9
Busted

I borrowed the road atlas Sloan had in his door pocket and looked in the index for St. Petersburg, Colorado. It wasn’t listed. St. Petersburg had to be so tiny, it wasn’t on the map. I noticed the latitude and longitude on the edge of the Colorado map and matched them up with what I could remember of the numbers I’d found in the new set of Huck Finn chapters. St. Petersburg was somewhere in the northeast corner of the state.

After we got back on I-70, the rumpled quilt of field and rangeland began to smooth out. We were almost to the town of Hays when we stopped for gas. Pulling into a big truck stop, Sloan stopped at the pump farthest from the mini-mart and restaurant. He handed me some cash and asked me to go pay for the gas. I wondered why he didn’t use a credit card, and why he wanted me to go inside, but I didn’t ask. I had other things to worry about.

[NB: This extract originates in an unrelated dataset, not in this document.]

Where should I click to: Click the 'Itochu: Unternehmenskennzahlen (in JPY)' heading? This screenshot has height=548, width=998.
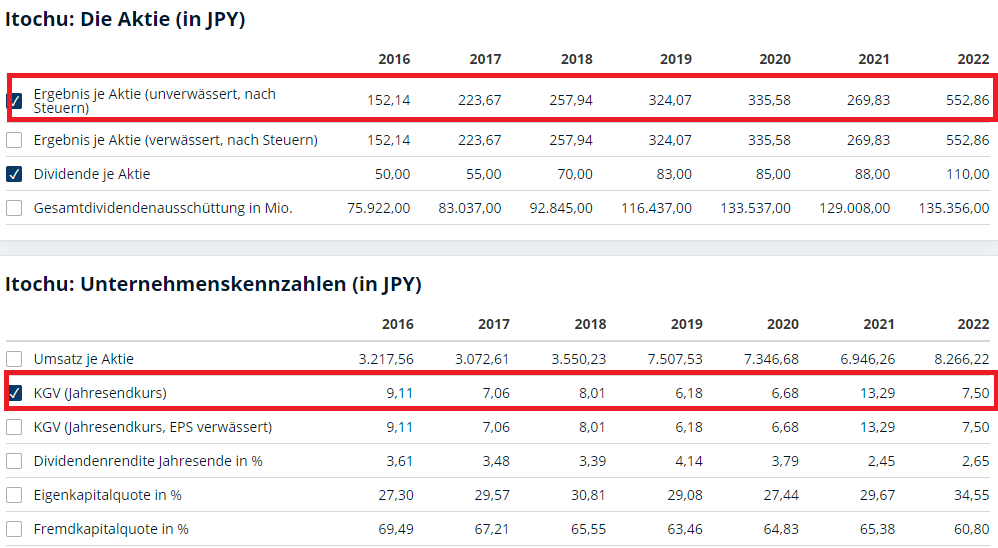tap(213, 284)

I looked up through the windshield. A security camera pointed down at the camper. I didn’t know how hard the police and Mom might be looking for me. I pulled my baseball cap out of my backpack and slipped it on. Heading for the mini-mart, I walked toward a woman gassing up her pickup. She stared at the camper. I looked back. Sloan had put on a cowboy hat.

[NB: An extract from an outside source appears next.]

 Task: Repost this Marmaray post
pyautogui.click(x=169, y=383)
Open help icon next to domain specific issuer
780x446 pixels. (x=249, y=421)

When I passed her, she checked me out, too. For a second I worried she might’ve seen my picture on the news. But I was three hundred miles west of Independence. TV stations wouldn’t be showing my picture that far away. Then I realized she was checking us out because we made a weird pair. In western Kansas, a black dude and a white kid traveling together probably wasn’t an everyday event.

I gave the cashier the money. When I got back outside, I was glad to see that the lady was gone. But her pickup still stood at the pumps.

While the camper guzzled octane, Sloan gave me a handful of change. “My cell’s not getting a signal. Go find a pay phone and see if you can get through to your mother.” I didn’t want to call her, but it seemed like he wasn’t giving up till I did. “Don’t forget my change on the gas,” he shouted as I went back inside.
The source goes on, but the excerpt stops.